Renforcement de la protection des mineurs sur les réseaux sociaux

Déposé le 17 novembre 2025Dernier vote le 21 juillet 2026Promulgué le 25 janvier 2026

Résumé

Cette loi vise à mieux protéger les enfants et adolescents des dangers des réseaux sociaux, comme le harcèlement, l'exposition à des contenus violents ou pornographiques, ou encore les risques liés aux influenceurs. Elle a été adoptée définitivement par l'Assemblée nationale et le Sénat, puis promulguée. La loi maintient l'interdiction d'accès aux réseaux sociaux pour les moins de 15 ans, mais renforce surtout les obligations des plateformes : vérification de l'âge des utilisateurs, limitation de l'accès à des contenus dangereux, et promotion d'outils pour aider les parents à contrôler l'usage des écrans par leurs enfants. Elle introduit aussi une charte de bonne conduite pour les 15-18 ans, signée avec un parent responsable, et oblige les influenceurs à afficher des avertissements sur les risques des réseaux sociaux.

Enjeux

Cette loi est soutenue par une grande partie des groupes politiques, mais suscite des divisions, notamment à gauche et à l'extrême gauche. À l'Assemblée nationale, le groupe Ensemble pour la République [centre] et les Socialistes et apparentés [centre gauche] ont voté pour le texte, bien que ces derniers se soient majoritairement abstenus sur l'article premier.

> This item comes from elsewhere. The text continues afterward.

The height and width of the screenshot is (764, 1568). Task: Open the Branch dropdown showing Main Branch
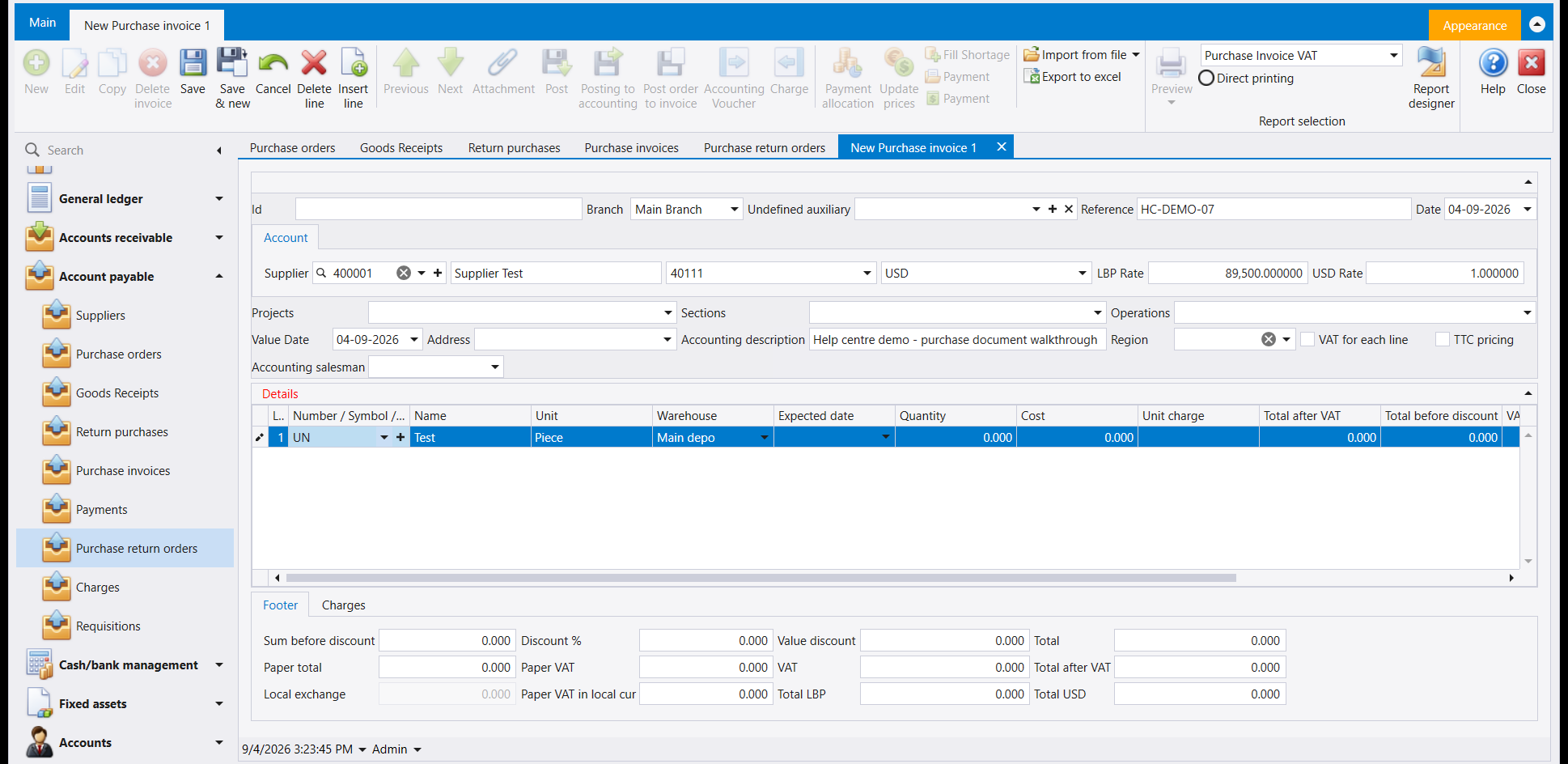[x=686, y=210]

Le groupe La France insoumise - Nouveau Front Populaire [gauche] s'est opposé à la loi dans son intégralité, tandis que le Rassemblement National [extrême droite] l'a soutenue, malgré quelques abstentions. Au Sénat, les groupes de droite et du centre ont massivement soutenu le texte, tandis que les groupes de gauche et écologistes se sont majoritairement abstenus. Une divergence notable apparaît : le groupe Gauche Démocrate et Républicaine [extrême gauche] s'est abstenu sur l'ensemble du texte, mais a voté pour l'article premier. De même, les sénateurs non inscrits [centre] se sont abstenus sur l'ensemble du texte, mais ont voté pour l'article premier. Ces positions nuancées montrent que, si la protection des mineurs est un sujet largement partagé, les méthodes pour y parvenir divisent. Certains estiment que la loi ne va pas assez loin, notamment sur l'interdiction d'accès aux moins de 15 ans ou sur le contrôle parental, tandis que d'autres craignent une atteinte aux libertés individuelles ou une inefficacité des mesures proposées.